_How to complete this task:_ Your result should be the lines holding the word "computer", copied from the entries below.

*** Opening of Data supplied ***

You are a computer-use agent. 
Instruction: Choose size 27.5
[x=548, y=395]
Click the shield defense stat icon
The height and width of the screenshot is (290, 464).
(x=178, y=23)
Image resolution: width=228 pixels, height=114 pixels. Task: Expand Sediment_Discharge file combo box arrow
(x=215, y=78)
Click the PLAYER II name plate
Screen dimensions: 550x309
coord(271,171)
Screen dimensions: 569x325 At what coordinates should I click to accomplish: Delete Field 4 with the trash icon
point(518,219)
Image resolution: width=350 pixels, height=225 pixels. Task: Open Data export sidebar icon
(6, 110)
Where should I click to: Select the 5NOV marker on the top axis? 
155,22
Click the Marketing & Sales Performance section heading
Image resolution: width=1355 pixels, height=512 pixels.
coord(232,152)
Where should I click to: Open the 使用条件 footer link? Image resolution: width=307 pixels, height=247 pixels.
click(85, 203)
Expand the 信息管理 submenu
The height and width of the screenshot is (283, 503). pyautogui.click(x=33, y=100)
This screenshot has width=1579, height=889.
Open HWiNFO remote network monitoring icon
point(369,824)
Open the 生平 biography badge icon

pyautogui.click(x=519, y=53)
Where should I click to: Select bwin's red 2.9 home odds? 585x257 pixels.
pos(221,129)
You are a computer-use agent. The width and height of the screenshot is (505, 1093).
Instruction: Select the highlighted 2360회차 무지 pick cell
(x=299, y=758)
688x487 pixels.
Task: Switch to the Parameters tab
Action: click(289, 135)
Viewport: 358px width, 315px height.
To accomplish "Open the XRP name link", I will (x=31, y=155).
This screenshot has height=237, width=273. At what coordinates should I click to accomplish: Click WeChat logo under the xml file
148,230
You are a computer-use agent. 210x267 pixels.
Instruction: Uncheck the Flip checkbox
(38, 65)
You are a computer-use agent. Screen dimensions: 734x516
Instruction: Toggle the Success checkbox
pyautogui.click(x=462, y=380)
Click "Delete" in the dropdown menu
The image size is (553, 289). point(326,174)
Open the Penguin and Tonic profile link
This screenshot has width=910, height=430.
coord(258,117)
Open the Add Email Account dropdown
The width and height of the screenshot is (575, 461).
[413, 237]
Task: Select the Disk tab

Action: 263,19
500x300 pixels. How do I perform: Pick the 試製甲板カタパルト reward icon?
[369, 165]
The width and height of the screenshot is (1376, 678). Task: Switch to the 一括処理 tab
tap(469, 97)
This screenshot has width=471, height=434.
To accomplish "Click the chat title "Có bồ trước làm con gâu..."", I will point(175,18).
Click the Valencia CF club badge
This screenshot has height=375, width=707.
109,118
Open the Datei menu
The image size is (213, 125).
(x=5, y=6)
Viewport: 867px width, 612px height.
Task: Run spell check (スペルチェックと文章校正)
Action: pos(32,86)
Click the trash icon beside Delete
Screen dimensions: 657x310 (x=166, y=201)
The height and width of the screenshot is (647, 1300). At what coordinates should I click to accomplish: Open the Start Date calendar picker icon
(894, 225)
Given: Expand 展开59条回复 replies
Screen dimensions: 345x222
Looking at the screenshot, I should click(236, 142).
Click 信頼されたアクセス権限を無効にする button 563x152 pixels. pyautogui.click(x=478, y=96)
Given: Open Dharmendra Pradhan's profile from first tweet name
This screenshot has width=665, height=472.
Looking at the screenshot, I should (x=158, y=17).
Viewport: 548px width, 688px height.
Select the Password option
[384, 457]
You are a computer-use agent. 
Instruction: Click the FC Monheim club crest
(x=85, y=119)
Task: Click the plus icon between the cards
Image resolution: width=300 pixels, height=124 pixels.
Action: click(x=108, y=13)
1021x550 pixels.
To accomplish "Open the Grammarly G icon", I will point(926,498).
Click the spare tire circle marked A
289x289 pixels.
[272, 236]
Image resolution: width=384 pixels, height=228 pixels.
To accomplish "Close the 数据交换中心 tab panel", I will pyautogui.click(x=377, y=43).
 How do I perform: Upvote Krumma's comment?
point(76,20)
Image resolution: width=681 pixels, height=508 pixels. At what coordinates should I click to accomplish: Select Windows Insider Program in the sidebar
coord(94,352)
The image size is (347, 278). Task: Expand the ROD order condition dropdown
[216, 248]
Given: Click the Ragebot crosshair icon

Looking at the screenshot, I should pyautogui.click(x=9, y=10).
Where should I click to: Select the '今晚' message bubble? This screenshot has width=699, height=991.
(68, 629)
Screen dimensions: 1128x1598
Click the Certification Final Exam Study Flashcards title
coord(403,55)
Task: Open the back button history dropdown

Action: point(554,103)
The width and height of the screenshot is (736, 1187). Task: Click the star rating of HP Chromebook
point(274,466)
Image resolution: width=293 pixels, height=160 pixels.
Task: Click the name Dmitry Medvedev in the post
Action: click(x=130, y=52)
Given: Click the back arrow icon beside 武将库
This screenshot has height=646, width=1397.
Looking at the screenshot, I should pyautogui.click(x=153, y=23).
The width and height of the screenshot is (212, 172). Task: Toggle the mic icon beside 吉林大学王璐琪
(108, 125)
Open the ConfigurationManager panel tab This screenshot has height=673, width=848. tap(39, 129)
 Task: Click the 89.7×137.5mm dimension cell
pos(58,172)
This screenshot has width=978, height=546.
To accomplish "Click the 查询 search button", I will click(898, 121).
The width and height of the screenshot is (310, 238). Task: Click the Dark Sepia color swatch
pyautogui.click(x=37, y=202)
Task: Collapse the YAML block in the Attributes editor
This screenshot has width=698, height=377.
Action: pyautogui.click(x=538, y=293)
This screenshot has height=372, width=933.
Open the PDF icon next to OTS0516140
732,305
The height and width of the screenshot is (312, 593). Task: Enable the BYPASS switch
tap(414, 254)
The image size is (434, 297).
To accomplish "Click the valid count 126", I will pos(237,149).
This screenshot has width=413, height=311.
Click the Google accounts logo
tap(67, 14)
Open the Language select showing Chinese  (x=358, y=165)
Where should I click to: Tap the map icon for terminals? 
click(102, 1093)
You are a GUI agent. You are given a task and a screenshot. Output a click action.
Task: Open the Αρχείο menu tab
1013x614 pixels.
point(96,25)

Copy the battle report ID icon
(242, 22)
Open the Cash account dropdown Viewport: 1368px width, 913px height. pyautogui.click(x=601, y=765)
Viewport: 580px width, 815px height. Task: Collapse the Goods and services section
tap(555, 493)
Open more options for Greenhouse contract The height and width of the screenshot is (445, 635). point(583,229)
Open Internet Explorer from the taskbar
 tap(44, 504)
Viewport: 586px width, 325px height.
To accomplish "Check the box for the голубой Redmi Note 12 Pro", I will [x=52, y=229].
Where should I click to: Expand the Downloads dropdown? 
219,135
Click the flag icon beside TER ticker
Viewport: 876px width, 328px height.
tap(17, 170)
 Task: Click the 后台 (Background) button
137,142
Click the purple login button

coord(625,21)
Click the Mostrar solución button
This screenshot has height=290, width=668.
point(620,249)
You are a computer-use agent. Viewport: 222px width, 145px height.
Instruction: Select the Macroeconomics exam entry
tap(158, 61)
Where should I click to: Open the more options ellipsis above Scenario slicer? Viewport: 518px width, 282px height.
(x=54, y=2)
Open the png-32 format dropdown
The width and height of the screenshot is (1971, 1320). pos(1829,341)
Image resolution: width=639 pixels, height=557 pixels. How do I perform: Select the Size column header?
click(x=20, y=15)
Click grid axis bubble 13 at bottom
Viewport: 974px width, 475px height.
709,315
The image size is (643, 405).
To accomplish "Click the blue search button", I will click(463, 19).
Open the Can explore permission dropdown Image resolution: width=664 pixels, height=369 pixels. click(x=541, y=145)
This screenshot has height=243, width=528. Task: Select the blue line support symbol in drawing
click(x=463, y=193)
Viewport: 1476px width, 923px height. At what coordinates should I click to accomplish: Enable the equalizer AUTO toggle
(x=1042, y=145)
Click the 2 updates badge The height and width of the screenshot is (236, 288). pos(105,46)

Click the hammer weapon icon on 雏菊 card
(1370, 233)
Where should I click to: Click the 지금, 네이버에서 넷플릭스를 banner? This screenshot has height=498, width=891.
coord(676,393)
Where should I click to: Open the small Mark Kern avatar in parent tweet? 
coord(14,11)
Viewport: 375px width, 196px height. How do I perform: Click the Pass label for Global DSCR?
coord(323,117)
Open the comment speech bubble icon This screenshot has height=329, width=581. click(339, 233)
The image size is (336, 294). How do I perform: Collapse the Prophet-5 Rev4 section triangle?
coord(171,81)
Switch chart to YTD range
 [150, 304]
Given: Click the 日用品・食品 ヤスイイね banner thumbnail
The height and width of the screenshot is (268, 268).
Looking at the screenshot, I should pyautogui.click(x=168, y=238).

*** Close of Data supplied ***

_Response:_
You are a computer-use agent. 
You are a computer-use agent. The width and height of the screenshot is (505, 1093).
You are a computer-use agent. 210x267 pixels.
You are a computer-use agent. Screen dimensions: 734x516
You are a computer-use agent. 
You are a computer-use agent. Viewport: 222px width, 145px height.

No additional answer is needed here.